• _WORK ITEM_: Each record is to be duplicated exactly, with nothing added.

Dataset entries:
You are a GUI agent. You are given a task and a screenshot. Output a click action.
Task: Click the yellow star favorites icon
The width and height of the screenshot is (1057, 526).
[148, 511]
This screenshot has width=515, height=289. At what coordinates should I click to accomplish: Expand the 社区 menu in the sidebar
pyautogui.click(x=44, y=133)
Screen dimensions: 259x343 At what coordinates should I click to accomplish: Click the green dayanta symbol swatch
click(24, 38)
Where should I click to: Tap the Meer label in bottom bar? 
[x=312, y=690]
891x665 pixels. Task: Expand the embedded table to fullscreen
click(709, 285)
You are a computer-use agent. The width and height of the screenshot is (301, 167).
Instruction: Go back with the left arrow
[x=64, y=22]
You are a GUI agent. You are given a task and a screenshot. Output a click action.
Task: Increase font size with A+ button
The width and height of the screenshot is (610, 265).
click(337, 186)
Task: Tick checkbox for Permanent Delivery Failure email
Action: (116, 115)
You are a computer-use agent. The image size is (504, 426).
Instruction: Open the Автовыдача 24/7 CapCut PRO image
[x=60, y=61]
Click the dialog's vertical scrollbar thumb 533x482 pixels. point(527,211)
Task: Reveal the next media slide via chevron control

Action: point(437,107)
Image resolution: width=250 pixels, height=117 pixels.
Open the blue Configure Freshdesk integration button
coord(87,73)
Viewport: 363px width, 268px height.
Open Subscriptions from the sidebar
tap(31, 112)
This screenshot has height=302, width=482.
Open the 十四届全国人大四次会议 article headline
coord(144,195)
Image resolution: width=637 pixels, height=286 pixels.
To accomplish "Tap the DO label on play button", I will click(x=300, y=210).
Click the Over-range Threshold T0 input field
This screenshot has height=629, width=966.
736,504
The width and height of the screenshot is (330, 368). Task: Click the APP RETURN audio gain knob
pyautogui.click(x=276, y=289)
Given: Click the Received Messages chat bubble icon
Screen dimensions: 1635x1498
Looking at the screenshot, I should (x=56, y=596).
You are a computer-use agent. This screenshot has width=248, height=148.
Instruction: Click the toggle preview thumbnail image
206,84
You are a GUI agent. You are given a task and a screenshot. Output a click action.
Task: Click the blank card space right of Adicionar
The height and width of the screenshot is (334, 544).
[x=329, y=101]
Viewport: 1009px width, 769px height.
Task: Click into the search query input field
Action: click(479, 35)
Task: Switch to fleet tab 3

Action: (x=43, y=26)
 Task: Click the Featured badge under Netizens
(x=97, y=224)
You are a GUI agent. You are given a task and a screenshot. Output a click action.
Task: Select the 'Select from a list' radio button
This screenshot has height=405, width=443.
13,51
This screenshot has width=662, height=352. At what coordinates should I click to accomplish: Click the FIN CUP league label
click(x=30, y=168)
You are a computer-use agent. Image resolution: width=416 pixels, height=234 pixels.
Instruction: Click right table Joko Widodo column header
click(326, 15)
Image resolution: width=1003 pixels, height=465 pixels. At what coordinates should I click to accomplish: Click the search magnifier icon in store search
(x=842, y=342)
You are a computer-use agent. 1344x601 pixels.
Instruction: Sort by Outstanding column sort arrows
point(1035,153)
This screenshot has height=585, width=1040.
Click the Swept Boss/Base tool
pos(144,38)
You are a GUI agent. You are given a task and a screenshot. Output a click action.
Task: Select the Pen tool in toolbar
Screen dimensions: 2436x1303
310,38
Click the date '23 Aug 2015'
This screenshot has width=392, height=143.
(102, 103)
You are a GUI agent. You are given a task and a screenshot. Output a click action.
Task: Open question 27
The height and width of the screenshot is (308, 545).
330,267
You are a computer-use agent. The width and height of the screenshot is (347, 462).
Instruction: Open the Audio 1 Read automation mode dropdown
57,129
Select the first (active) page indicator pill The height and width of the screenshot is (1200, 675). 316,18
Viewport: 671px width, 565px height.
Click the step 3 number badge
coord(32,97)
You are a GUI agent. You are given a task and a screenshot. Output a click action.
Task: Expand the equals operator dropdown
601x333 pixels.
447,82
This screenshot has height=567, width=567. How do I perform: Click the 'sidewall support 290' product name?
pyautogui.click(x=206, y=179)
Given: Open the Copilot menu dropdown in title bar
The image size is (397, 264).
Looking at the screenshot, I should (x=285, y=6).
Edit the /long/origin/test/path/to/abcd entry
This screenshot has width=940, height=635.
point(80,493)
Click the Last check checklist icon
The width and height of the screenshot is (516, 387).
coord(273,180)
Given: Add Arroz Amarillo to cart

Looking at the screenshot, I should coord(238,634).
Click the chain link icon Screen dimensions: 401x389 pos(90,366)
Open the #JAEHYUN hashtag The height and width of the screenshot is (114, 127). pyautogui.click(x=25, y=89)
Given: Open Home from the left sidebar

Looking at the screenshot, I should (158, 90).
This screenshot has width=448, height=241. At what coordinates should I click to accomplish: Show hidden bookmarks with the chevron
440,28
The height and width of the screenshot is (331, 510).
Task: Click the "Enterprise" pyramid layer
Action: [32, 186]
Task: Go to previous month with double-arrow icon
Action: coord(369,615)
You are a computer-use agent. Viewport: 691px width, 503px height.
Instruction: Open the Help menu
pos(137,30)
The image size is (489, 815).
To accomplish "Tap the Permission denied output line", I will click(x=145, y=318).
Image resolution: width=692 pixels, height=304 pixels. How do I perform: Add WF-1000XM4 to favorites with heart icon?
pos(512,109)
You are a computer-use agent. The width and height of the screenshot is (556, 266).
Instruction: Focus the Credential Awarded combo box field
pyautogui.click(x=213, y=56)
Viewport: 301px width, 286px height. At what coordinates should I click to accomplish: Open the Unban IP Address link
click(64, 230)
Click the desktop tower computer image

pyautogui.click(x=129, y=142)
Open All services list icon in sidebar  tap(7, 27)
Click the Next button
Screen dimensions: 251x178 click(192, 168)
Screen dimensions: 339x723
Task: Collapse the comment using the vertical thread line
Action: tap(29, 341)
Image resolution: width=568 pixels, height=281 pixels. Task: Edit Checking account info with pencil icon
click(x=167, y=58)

• _YOUR RESPONSE_:
You are a GUI agent. You are given a task and a screenshot. Output a click action.
Task: Click the yellow star favorites icon
The width and height of the screenshot is (1057, 526).
[148, 511]
This screenshot has width=515, height=289. At what coordinates should I click to accomplish: Expand the 社区 menu in the sidebar
pyautogui.click(x=44, y=133)
Screen dimensions: 259x343 At what coordinates should I click to accomplish: Click the green dayanta symbol swatch
click(24, 38)
Where should I click to: Tap the Meer label in bottom bar? 
[x=312, y=690]
891x665 pixels. Task: Expand the embedded table to fullscreen
click(709, 285)
You are a computer-use agent. The width and height of the screenshot is (301, 167).
Instruction: Go back with the left arrow
[x=64, y=22]
You are a GUI agent. You are given a task and a screenshot. Output a click action.
Task: Increase font size with A+ button
The width and height of the screenshot is (610, 265).
click(337, 186)
Task: Tick checkbox for Permanent Delivery Failure email
Action: (116, 115)
You are a computer-use agent. The image size is (504, 426).
Instruction: Open the Автовыдача 24/7 CapCut PRO image
[x=60, y=61]
Click the dialog's vertical scrollbar thumb 533x482 pixels. point(527,211)
Task: Reveal the next media slide via chevron control

Action: point(437,107)
Image resolution: width=250 pixels, height=117 pixels.
Open the blue Configure Freshdesk integration button
coord(87,73)
Viewport: 363px width, 268px height.
Open Subscriptions from the sidebar
tap(31, 112)
This screenshot has height=302, width=482.
Open the 十四届全国人大四次会议 article headline
coord(144,195)
Image resolution: width=637 pixels, height=286 pixels.
To accomplish "Tap the DO label on play button", I will click(x=300, y=210).
Click the Over-range Threshold T0 input field
This screenshot has height=629, width=966.
736,504
The width and height of the screenshot is (330, 368). Task: Click the APP RETURN audio gain knob
pyautogui.click(x=276, y=289)
Given: Click the Received Messages chat bubble icon
Screen dimensions: 1635x1498
Looking at the screenshot, I should (x=56, y=596).
You are a computer-use agent. This screenshot has width=248, height=148.
Instruction: Click the toggle preview thumbnail image
206,84
You are a GUI agent. You are given a task and a screenshot. Output a click action.
Task: Click the blank card space right of Adicionar
The height and width of the screenshot is (334, 544).
[x=329, y=101]
Viewport: 1009px width, 769px height.
Task: Click into the search query input field
Action: click(479, 35)
Task: Switch to fleet tab 3

Action: (x=43, y=26)
 Task: Click the Featured badge under Netizens
(x=97, y=224)
You are a GUI agent. You are given a task and a screenshot. Output a click action.
Task: Select the 'Select from a list' radio button
This screenshot has height=405, width=443.
13,51
This screenshot has width=662, height=352. At what coordinates should I click to accomplish: Click the FIN CUP league label
click(x=30, y=168)
You are a computer-use agent. Image resolution: width=416 pixels, height=234 pixels.
Instruction: Click right table Joko Widodo column header
click(326, 15)
Image resolution: width=1003 pixels, height=465 pixels. At what coordinates should I click to accomplish: Click the search magnifier icon in store search
(x=842, y=342)
You are a computer-use agent. 1344x601 pixels.
Instruction: Sort by Outstanding column sort arrows
point(1035,153)
This screenshot has height=585, width=1040.
Click the Swept Boss/Base tool
pos(144,38)
You are a GUI agent. You are given a task and a screenshot. Output a click action.
Task: Select the Pen tool in toolbar
Screen dimensions: 2436x1303
310,38
Click the date '23 Aug 2015'
This screenshot has width=392, height=143.
(102, 103)
You are a GUI agent. You are given a task and a screenshot. Output a click action.
Task: Open question 27
The height and width of the screenshot is (308, 545).
330,267
You are a computer-use agent. The width and height of the screenshot is (347, 462).
Instruction: Open the Audio 1 Read automation mode dropdown
57,129
Select the first (active) page indicator pill The height and width of the screenshot is (1200, 675). 316,18
Viewport: 671px width, 565px height.
Click the step 3 number badge
coord(32,97)
You are a GUI agent. You are given a task and a screenshot. Output a click action.
Task: Expand the equals operator dropdown
601x333 pixels.
447,82
This screenshot has height=567, width=567. How do I perform: Click the 'sidewall support 290' product name?
pyautogui.click(x=206, y=179)
Given: Open the Copilot menu dropdown in title bar
The image size is (397, 264).
Looking at the screenshot, I should (x=285, y=6).
Edit the /long/origin/test/path/to/abcd entry
This screenshot has width=940, height=635.
point(80,493)
Click the Last check checklist icon
The width and height of the screenshot is (516, 387).
coord(273,180)
Given: Add Arroz Amarillo to cart

Looking at the screenshot, I should coord(238,634).
Click the chain link icon Screen dimensions: 401x389 pos(90,366)
Open the #JAEHYUN hashtag The height and width of the screenshot is (114, 127). pyautogui.click(x=25, y=89)
Given: Open Home from the left sidebar

Looking at the screenshot, I should (158, 90).
This screenshot has width=448, height=241. At what coordinates should I click to accomplish: Show hidden bookmarks with the chevron
440,28
The height and width of the screenshot is (331, 510).
Task: Click the "Enterprise" pyramid layer
Action: [32, 186]
Task: Go to previous month with double-arrow icon
Action: coord(369,615)
You are a computer-use agent. Viewport: 691px width, 503px height.
Instruction: Open the Help menu
pos(137,30)
The image size is (489, 815).
To accomplish "Tap the Permission denied output line", I will click(x=145, y=318).
Image resolution: width=692 pixels, height=304 pixels. How do I perform: Add WF-1000XM4 to favorites with heart icon?
pos(512,109)
You are a computer-use agent. The width and height of the screenshot is (556, 266).
Instruction: Focus the Credential Awarded combo box field
pyautogui.click(x=213, y=56)
Viewport: 301px width, 286px height. At what coordinates should I click to accomplish: Open the Unban IP Address link
click(64, 230)
Click the desktop tower computer image

pyautogui.click(x=129, y=142)
Open All services list icon in sidebar  tap(7, 27)
Click the Next button
Screen dimensions: 251x178 click(192, 168)
Screen dimensions: 339x723
Task: Collapse the comment using the vertical thread line
Action: tap(29, 341)
Image resolution: width=568 pixels, height=281 pixels. Task: Edit Checking account info with pencil icon
click(x=167, y=58)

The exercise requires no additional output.